**What is required**:
For this exercise, transcribe all of the records exactly as given.

**Raw data**:
● ● ●

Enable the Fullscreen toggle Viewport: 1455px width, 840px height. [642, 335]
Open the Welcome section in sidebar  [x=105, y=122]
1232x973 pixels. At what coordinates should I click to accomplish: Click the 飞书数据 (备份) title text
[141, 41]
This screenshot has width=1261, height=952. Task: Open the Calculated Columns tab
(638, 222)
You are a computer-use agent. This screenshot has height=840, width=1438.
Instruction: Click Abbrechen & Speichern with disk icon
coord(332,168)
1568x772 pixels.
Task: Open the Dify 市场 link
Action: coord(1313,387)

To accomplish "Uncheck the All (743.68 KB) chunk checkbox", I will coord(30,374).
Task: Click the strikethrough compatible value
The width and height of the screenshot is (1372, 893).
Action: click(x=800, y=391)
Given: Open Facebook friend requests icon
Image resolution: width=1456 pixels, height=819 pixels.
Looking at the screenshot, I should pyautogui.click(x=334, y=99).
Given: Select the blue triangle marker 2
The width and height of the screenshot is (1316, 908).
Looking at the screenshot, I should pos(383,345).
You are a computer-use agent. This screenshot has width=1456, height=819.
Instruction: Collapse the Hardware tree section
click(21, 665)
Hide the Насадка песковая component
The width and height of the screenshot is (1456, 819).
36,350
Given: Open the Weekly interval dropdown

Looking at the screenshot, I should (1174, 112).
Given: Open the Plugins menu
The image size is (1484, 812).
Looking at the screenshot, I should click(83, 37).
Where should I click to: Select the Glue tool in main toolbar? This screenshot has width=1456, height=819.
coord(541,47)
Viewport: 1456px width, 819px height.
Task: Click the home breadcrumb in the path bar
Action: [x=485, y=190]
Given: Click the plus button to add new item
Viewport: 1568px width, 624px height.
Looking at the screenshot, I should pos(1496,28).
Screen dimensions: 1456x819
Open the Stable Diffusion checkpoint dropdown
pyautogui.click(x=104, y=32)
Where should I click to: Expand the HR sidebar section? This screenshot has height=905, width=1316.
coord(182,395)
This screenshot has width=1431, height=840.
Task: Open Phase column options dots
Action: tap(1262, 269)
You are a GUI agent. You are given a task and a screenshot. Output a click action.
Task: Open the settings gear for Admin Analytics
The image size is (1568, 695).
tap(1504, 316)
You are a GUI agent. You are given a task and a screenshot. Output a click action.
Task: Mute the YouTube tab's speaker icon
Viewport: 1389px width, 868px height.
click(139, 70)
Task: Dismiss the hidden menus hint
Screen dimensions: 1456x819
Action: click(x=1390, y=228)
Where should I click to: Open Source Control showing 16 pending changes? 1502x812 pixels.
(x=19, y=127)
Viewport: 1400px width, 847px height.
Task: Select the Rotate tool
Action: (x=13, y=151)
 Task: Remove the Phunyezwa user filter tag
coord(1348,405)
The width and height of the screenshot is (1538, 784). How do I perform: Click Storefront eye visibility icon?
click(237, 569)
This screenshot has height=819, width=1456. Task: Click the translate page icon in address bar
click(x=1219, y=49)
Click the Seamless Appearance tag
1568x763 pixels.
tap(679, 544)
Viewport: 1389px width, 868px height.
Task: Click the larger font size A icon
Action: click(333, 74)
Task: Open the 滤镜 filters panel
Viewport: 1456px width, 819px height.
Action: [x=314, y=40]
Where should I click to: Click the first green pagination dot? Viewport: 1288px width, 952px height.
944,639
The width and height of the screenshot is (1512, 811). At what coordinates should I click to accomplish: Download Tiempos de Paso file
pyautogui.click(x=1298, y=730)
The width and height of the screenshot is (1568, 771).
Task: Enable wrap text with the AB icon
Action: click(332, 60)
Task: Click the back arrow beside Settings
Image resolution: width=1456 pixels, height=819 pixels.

● ● ●

**Answer area**:
Enable the Fullscreen toggle Viewport: 1455px width, 840px height. [642, 335]
Open the Welcome section in sidebar  [x=105, y=122]
1232x973 pixels. At what coordinates should I click to accomplish: Click the 飞书数据 (备份) title text
[141, 41]
This screenshot has width=1261, height=952. Task: Open the Calculated Columns tab
(638, 222)
You are a computer-use agent. This screenshot has height=840, width=1438.
Instruction: Click Abbrechen & Speichern with disk icon
coord(332,168)
1568x772 pixels.
Task: Open the Dify 市场 link
Action: coord(1313,387)

To accomplish "Uncheck the All (743.68 KB) chunk checkbox", I will coord(30,374).
Task: Click the strikethrough compatible value
The width and height of the screenshot is (1372, 893).
Action: click(x=800, y=391)
Given: Open Facebook friend requests icon
Image resolution: width=1456 pixels, height=819 pixels.
Looking at the screenshot, I should pyautogui.click(x=334, y=99).
Given: Select the blue triangle marker 2
The width and height of the screenshot is (1316, 908).
Looking at the screenshot, I should pos(383,345).
You are a computer-use agent. This screenshot has width=1456, height=819.
Instruction: Collapse the Hardware tree section
click(21, 665)
Hide the Насадка песковая component
The width and height of the screenshot is (1456, 819).
36,350
Given: Open the Weekly interval dropdown

Looking at the screenshot, I should (1174, 112).
Given: Open the Plugins menu
The image size is (1484, 812).
Looking at the screenshot, I should click(83, 37).
Where should I click to: Select the Glue tool in main toolbar? This screenshot has width=1456, height=819.
coord(541,47)
Viewport: 1456px width, 819px height.
Task: Click the home breadcrumb in the path bar
Action: [x=485, y=190]
Given: Click the plus button to add new item
Viewport: 1568px width, 624px height.
Looking at the screenshot, I should pos(1496,28).
Screen dimensions: 1456x819
Open the Stable Diffusion checkpoint dropdown
pyautogui.click(x=104, y=32)
Where should I click to: Expand the HR sidebar section? This screenshot has height=905, width=1316.
coord(182,395)
This screenshot has width=1431, height=840.
Task: Open Phase column options dots
Action: tap(1262, 269)
You are a GUI agent. You are given a task and a screenshot. Output a click action.
Task: Open the settings gear for Admin Analytics
The image size is (1568, 695).
tap(1504, 316)
You are a GUI agent. You are given a task and a screenshot. Output a click action.
Task: Mute the YouTube tab's speaker icon
Viewport: 1389px width, 868px height.
click(139, 70)
Task: Dismiss the hidden menus hint
Screen dimensions: 1456x819
Action: click(x=1390, y=228)
Where should I click to: Open Source Control showing 16 pending changes? 1502x812 pixels.
(x=19, y=127)
Viewport: 1400px width, 847px height.
Task: Select the Rotate tool
Action: (x=13, y=151)
 Task: Remove the Phunyezwa user filter tag
coord(1348,405)
The width and height of the screenshot is (1538, 784). How do I perform: Click Storefront eye visibility icon?
click(237, 569)
This screenshot has height=819, width=1456. Task: Click the translate page icon in address bar
click(x=1219, y=49)
Click the Seamless Appearance tag
1568x763 pixels.
tap(679, 544)
Viewport: 1389px width, 868px height.
Task: Click the larger font size A icon
Action: click(333, 74)
Task: Open the 滤镜 filters panel
Viewport: 1456px width, 819px height.
Action: [x=314, y=40]
Where should I click to: Click the first green pagination dot? Viewport: 1288px width, 952px height.
944,639
The width and height of the screenshot is (1512, 811). At what coordinates should I click to accomplish: Download Tiempos de Paso file
pyautogui.click(x=1298, y=730)
The width and height of the screenshot is (1568, 771).
Task: Enable wrap text with the AB icon
Action: click(332, 60)
Task: Click the back arrow beside Settings
Image resolution: width=1456 pixels, height=819 pixels.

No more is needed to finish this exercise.